Yeltsin allowed genuine freedom of the press during his rule, ignoring pleas from close aides to curtail freedom of expression when criticism of his rule increased in the mid-1990s.
“He was extremely tolerant of criticism,” said Alexander Volin, a former Yeltsin aide. “It must have hurt but he never showed it.”
But most Russians seem to share Mr. Putin’s indifference for Yeltsin’s purported democratic credentials, remembering instead the economic misery that shock therapy brought them.
Yet thousands queued outside Moscow’s Cathedral of Christ the Savior — destroyed by Stalin but rebuilt by Yeltsin — to pay their respects to a man now widely reviled.
These were his diehard fans — aging intellectuals and rights activists.
Many had stood with him in 1991 when Yeltsin clambered on to a tank to declaim against the hardline communists who had seized power in a coup.
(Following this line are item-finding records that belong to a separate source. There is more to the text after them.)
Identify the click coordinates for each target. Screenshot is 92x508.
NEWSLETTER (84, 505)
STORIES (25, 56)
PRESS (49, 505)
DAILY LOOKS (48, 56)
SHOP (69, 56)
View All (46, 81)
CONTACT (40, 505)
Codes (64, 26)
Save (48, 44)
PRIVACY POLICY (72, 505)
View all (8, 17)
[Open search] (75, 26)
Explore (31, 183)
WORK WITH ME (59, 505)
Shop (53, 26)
Tearfully, they shuffled past his open coffin, draped in the Russian flag, and laid flowers as Orthodox priests chanted prayers and wafted incense.
Veiled and dressed in black, his two daughters and their children and grandchildren sat silently beside the dais, occasionally raising their heads to acknowledge the mourners.
Yeltsin, a figure tormented by bouts of depression and ill health for much of his life, seemed finally at peace.
Mourners later spoke of their fondness for Yeltsin and defended him from the widespread derision of their countrymen.
He was, they said, a man misunderstood and unappreciated in his own time.
“After my family and relatives, Boris Yeltsin was the most important person in my life,” said Zhanna Melnikova, a 76-year-old literary critic who campaigned for him. “He gave people back their freedom, which is why so many hate him.
“People were not ready to accept the fact that freedom meant personal responsibility. It was a concept they could not understand and could not accept.”
While many Russians mourn the passing of the Soviet Union, those on the cathedral steps preferred to remember him as the man who gave Russia renewed hope for a better future.
“He was a great man,” said Mikhail Strigin, a retired Naval officer. “He broke the spine of the Communist Party, brought democracy back to Russia and brought Russia back into the fold of the civilized world.
“Of course, we loved him. He was a typical Russian bear who never spared himself for the sake of the country.”